## Stored records
◇ ◇ ◇ ◇ ◇

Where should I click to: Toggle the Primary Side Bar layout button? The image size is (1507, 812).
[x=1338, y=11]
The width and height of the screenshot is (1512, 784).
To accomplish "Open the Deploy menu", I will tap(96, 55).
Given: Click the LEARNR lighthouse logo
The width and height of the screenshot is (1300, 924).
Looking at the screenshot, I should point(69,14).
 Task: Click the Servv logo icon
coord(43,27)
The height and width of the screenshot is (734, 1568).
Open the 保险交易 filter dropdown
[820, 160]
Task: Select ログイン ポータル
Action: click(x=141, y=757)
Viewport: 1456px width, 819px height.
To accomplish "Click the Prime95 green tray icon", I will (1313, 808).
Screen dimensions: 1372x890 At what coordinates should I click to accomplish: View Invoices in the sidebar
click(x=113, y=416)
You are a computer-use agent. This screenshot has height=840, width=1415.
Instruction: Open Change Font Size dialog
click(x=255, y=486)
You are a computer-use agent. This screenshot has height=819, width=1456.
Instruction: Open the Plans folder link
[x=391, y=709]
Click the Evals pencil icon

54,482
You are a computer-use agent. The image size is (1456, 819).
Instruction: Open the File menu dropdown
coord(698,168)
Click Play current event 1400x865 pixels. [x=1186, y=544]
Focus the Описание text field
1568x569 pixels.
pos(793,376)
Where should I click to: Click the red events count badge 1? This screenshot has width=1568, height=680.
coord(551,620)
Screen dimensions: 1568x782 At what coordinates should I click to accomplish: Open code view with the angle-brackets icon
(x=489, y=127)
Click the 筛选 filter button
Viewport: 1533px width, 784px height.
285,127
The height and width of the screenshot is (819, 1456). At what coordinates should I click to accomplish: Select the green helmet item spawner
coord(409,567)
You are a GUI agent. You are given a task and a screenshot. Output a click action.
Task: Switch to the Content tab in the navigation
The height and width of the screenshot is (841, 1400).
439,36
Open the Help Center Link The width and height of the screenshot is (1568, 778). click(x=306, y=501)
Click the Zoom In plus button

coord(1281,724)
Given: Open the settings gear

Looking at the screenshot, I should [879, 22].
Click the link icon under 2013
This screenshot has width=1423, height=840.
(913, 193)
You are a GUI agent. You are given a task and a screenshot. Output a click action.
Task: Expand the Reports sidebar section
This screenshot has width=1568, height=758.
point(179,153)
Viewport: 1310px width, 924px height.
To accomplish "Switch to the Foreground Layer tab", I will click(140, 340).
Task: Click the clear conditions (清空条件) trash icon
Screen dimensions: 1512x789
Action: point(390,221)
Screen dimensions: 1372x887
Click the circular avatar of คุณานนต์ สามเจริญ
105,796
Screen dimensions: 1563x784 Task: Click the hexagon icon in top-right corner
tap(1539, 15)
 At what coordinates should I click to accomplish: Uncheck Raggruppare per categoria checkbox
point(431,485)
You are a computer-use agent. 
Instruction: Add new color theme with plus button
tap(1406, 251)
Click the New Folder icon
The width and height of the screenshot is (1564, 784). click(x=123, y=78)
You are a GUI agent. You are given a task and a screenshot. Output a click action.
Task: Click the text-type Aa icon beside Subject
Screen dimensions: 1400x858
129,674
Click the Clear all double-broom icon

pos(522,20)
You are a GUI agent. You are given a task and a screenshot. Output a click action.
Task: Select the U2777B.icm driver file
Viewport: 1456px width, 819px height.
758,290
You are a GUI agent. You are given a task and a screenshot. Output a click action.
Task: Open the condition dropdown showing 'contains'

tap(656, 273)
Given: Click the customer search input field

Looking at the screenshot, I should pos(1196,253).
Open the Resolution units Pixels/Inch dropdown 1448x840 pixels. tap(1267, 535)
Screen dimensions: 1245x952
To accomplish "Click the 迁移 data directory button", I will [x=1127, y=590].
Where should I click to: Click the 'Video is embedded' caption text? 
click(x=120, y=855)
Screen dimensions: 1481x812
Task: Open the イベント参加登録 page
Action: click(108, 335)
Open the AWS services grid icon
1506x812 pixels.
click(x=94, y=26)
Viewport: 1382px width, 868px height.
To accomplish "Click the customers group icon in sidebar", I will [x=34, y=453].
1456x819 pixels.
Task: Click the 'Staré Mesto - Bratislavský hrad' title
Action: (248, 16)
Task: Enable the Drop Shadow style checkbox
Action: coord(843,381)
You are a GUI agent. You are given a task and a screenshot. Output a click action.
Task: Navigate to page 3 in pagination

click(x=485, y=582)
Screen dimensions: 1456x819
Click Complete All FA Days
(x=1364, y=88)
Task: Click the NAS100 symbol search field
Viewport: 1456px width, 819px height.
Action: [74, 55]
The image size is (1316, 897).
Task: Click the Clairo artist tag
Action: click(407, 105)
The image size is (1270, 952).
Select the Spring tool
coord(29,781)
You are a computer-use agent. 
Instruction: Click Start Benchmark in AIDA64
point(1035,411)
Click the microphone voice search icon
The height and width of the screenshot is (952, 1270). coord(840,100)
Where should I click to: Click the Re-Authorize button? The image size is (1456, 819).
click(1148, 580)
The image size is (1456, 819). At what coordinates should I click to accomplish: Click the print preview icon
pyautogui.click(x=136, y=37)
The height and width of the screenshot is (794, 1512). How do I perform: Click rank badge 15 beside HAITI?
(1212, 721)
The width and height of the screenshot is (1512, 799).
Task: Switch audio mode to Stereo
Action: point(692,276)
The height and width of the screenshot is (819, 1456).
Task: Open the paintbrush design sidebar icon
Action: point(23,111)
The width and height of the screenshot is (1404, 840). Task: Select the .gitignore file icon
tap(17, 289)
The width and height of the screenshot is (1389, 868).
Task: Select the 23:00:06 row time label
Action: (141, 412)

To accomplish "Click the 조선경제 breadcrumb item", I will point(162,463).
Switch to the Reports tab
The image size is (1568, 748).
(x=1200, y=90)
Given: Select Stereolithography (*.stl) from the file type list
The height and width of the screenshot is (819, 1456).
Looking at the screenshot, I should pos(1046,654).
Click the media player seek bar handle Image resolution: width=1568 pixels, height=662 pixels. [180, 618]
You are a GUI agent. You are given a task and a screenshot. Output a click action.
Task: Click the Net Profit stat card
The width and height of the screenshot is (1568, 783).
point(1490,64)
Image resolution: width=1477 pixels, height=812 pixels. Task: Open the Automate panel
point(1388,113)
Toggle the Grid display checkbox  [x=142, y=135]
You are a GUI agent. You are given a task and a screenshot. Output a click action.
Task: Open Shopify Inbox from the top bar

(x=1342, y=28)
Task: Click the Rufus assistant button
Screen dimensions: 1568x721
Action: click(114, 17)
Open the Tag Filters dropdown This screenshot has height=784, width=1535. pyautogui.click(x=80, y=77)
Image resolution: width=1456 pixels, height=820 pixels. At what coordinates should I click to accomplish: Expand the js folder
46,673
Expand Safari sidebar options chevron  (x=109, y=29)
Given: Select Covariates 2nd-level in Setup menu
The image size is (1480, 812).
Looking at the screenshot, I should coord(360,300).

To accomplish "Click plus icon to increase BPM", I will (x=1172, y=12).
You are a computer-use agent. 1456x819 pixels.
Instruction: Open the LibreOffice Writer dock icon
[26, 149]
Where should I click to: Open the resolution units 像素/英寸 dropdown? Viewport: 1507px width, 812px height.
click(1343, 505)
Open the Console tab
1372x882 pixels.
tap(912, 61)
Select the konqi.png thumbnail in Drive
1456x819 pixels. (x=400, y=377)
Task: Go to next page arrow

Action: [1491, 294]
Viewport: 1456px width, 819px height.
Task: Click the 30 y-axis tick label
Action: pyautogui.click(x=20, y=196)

◇ ◇ ◇ ◇ ◇

## Exercise brief
Lines containing the word "Reports" are to be located in the entries and copied.

## Exercise solution
Task: Expand the Reports sidebar section
Switch to the Reports tab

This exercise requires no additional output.